Hawkes quotes Lord Darzi’s pledges. I see no evidence that they are being honoured in my practice community.

I work in a small practice which was set up four years ago to provide a service in a deprived and underdoctored area. A PMS contract was awarded to a private, but GP led, company. After four years, the practice has 1250 patients, looks after a prison, teaches medical students and trains foundation programme doctors.

The PCT response to the practice has been to announce, at an unrelated meeting, that they plan to amalgamate it with the Darzi Health Centre. If my employer did not choose to tender for the new service, the PMS contract would be terminated.

Lord Darzi’s first pledge is that of benefit to the patients. As the practice is at the top end of performance indicators (including the prison population), I am unclear as to how our patients can benefit further. The potential detriment from loss of continuity of care when the opening hours more than double is unclear. 83% of patients are satisfied with our current opening hours. Extension of our opening hours is not currently cost effective.

The second pledge is that it will be clinically driven.

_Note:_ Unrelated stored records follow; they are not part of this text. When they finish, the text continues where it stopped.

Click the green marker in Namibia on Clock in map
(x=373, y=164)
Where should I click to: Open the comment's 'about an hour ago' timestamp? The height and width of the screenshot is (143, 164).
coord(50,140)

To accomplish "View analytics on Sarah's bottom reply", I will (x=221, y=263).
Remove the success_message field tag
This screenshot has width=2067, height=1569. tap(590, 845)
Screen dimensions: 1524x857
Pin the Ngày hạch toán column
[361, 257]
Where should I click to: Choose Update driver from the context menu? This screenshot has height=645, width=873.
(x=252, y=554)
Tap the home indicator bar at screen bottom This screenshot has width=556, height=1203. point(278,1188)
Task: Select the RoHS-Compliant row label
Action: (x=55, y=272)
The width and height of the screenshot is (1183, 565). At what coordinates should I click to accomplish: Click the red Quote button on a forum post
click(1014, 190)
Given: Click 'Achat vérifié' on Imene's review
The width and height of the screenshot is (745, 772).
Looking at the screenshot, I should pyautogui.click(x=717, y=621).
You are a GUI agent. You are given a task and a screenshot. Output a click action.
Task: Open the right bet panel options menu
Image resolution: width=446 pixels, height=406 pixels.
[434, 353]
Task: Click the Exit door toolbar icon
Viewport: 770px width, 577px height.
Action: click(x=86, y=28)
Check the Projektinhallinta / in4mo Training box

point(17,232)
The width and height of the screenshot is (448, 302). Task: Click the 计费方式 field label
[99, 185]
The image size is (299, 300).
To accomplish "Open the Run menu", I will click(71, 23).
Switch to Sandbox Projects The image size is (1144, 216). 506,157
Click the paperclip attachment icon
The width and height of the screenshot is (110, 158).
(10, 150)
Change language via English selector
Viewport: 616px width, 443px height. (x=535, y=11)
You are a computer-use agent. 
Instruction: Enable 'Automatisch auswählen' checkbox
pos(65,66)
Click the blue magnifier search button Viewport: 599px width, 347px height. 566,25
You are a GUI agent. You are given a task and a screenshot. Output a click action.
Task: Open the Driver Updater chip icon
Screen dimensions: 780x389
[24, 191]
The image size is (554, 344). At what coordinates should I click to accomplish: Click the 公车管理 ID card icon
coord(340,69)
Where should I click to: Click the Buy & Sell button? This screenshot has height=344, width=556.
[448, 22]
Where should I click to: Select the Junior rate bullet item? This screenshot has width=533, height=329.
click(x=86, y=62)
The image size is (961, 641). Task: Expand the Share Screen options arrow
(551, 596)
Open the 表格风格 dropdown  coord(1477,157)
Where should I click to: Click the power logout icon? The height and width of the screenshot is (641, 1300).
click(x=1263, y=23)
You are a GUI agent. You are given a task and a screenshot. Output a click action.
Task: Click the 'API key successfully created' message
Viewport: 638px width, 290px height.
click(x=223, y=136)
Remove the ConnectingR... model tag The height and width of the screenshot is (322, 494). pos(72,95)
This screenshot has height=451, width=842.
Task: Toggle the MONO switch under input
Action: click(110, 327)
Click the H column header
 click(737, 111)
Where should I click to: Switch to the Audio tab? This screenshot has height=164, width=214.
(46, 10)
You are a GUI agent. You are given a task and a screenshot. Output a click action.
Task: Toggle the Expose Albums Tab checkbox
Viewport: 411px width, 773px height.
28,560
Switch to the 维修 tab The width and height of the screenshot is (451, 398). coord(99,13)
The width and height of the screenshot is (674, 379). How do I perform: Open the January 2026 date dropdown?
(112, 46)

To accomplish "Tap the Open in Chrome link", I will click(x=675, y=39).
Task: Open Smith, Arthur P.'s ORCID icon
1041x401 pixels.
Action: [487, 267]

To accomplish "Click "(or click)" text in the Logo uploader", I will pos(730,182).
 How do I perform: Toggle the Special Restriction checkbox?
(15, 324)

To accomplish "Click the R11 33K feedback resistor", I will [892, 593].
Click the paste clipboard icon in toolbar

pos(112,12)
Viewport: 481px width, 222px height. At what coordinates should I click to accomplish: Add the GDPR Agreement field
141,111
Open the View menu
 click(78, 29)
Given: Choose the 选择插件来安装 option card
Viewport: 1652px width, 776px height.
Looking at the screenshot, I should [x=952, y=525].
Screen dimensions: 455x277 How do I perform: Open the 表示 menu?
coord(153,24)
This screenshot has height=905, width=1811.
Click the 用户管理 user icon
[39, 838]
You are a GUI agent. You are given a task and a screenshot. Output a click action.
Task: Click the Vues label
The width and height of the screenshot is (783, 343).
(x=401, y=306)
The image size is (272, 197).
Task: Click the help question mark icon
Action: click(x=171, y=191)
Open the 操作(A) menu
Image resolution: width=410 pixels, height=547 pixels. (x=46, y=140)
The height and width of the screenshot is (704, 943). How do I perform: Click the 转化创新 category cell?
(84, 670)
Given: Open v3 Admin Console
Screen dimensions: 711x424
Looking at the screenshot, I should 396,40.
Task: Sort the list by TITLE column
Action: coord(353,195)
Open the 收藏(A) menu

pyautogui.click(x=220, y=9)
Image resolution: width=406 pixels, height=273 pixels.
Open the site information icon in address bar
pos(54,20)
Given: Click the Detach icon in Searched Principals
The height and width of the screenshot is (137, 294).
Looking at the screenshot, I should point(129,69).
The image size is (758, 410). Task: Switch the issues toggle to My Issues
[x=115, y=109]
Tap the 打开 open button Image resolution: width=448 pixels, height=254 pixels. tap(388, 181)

I am unaware of any evidence to support the plans as having any clinical benefit.

‘All change will be locally led’. The plans are led by the PCT. The consultation exercise has just started and included a leaflet drop containing details of the proposed practice changes. None of our patients were aware of the plans prior to this. The Residents Association had not been consulted. I am not aware of any local need for change.

‘You will be involved’. One might guess that the practice staff would be key partners but have not had any opportunity to have their say, other than through the public consultation process. None of our patients have been consulted.

‘You will see the difference first’. This does not appear to be in the plans and whilst I can understand that the PCT may wish to hasten amalgamation of services on one site to save money, perhaps Lord Darzi should define the meaning of this phrase.

What has been the outcome to date? I do not wish to work in a system which fails to value continuity of care and which I believe will be a poor use of public funds. I am moving to another practice where I can work in a way that I believe in. I also have the more selfish motivation of wanting to ensure an NHS pension. The locality has lost a training practice and may lose more staff who would otherwise have chosen to remain serving that community. The NHS is lucky that there are so many unemployed GPs around who may not have the luxury of choosing the system in which they work.